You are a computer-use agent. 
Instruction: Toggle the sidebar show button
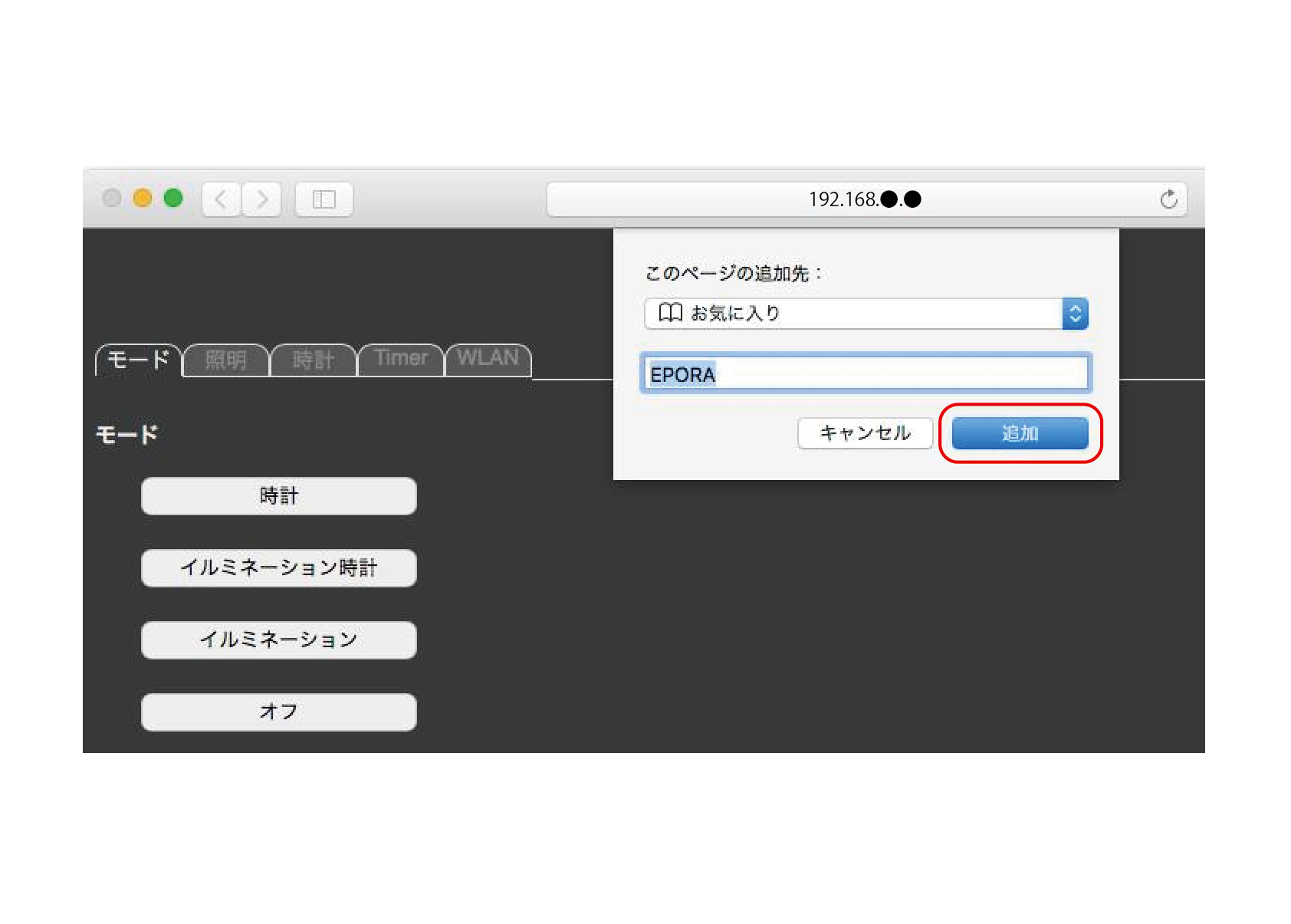click(324, 199)
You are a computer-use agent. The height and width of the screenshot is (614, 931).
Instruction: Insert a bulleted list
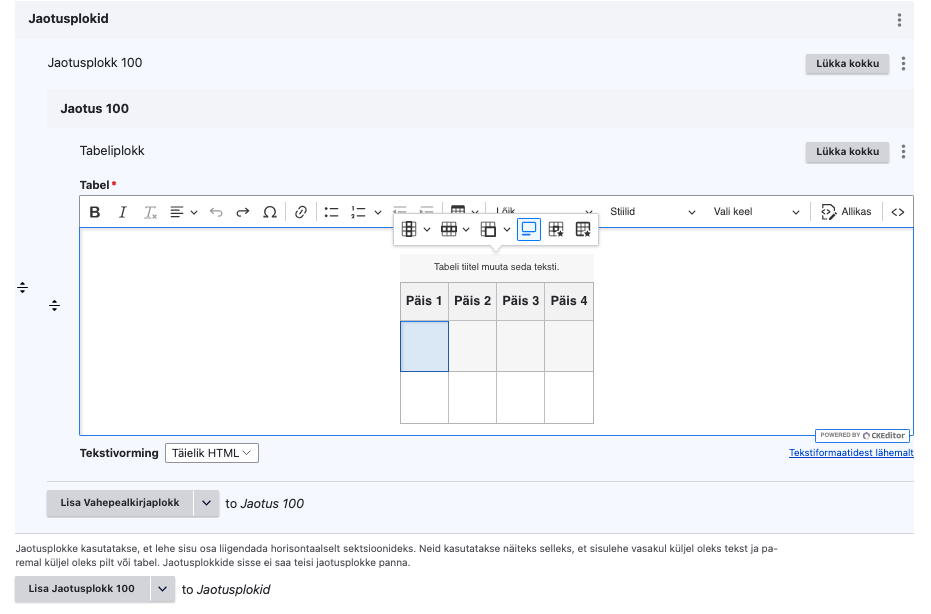[332, 212]
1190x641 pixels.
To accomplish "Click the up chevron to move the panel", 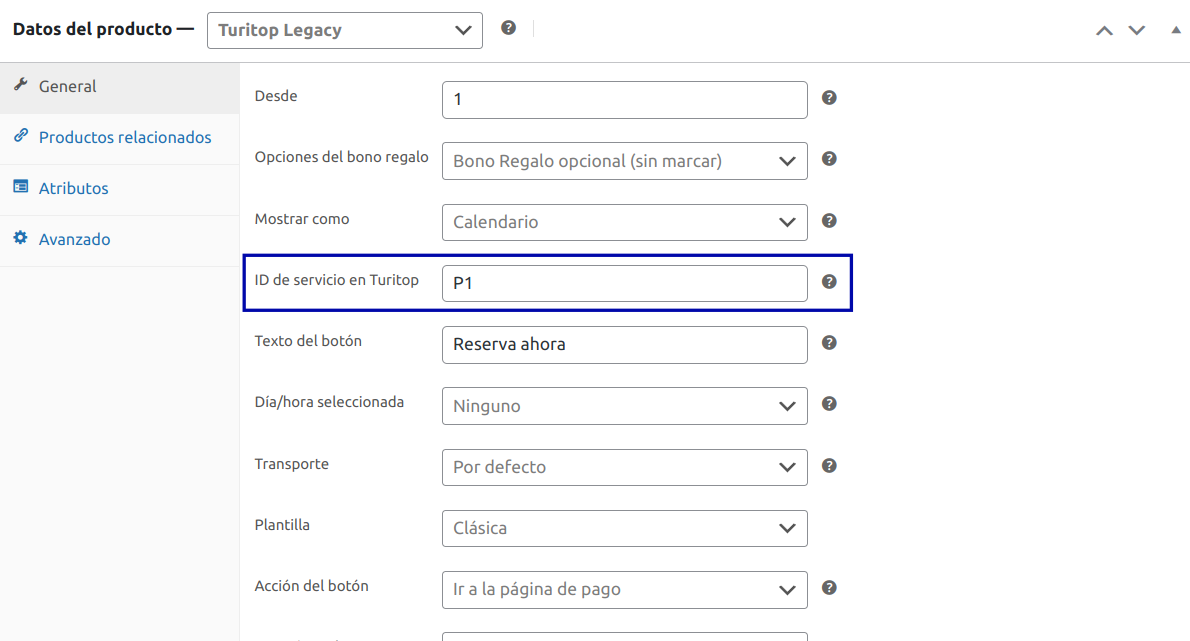I will click(1104, 30).
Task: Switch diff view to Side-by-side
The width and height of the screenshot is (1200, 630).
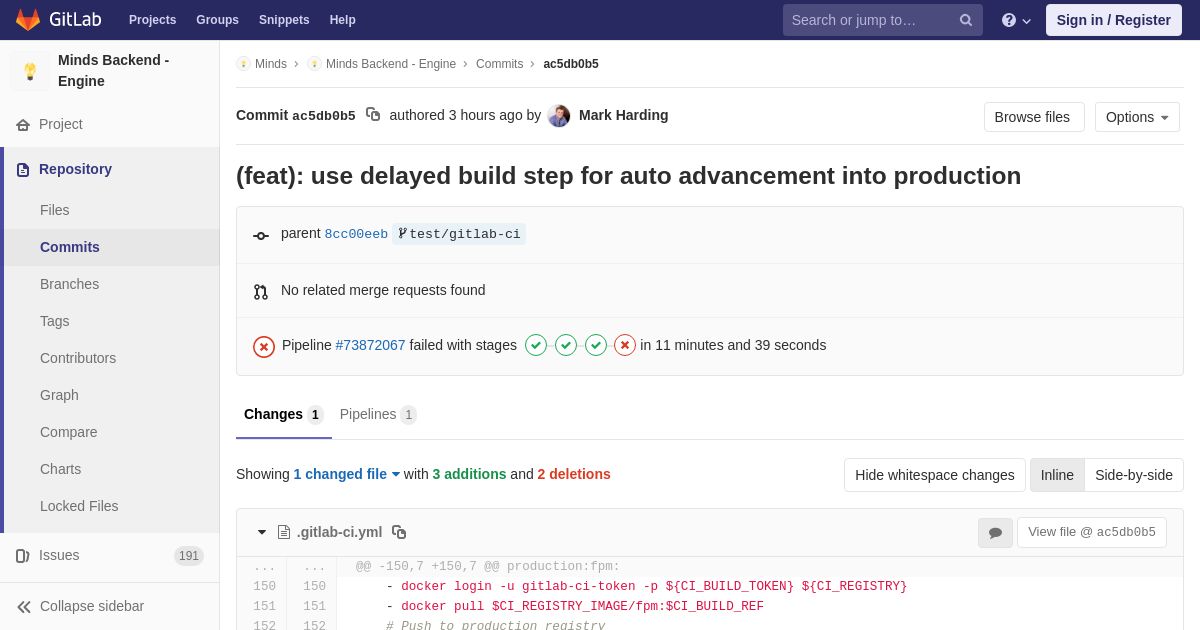Action: 1133,475
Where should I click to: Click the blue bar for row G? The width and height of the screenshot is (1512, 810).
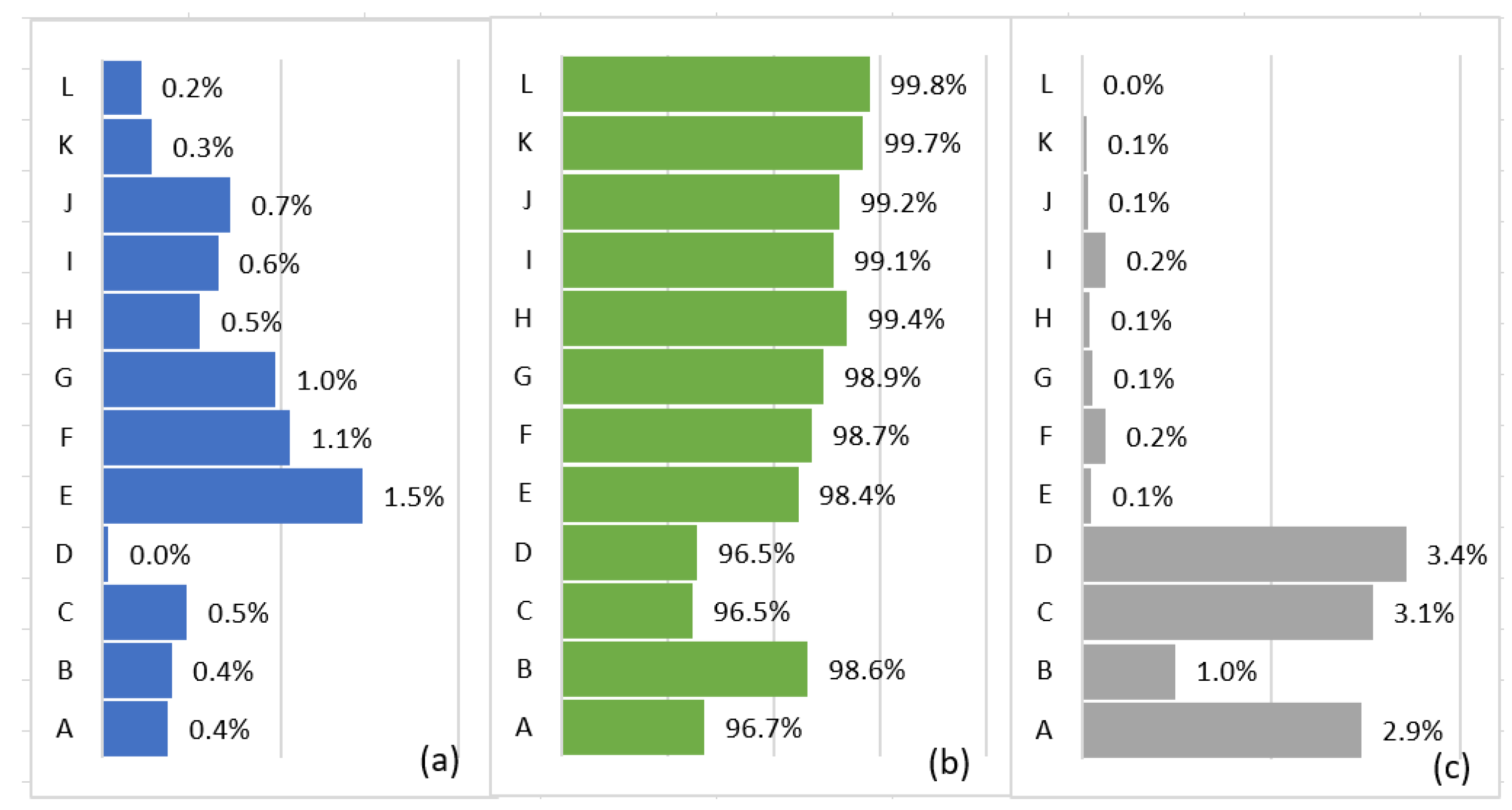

» **YOUR OBJECTIVE**:
All that belongs in the answer is the lines from the line with "The width and height of the screenshot is (1200, 630)." through the closing line of the entries, inclusive, transcribed exactly and free of pictures.

» **REPLY TO THE TASK**:
The width and height of the screenshot is (1200, 630).
Action: 1133,475
Where should I click to: Click the blue bar for row G? The width and height of the screenshot is (1512, 810).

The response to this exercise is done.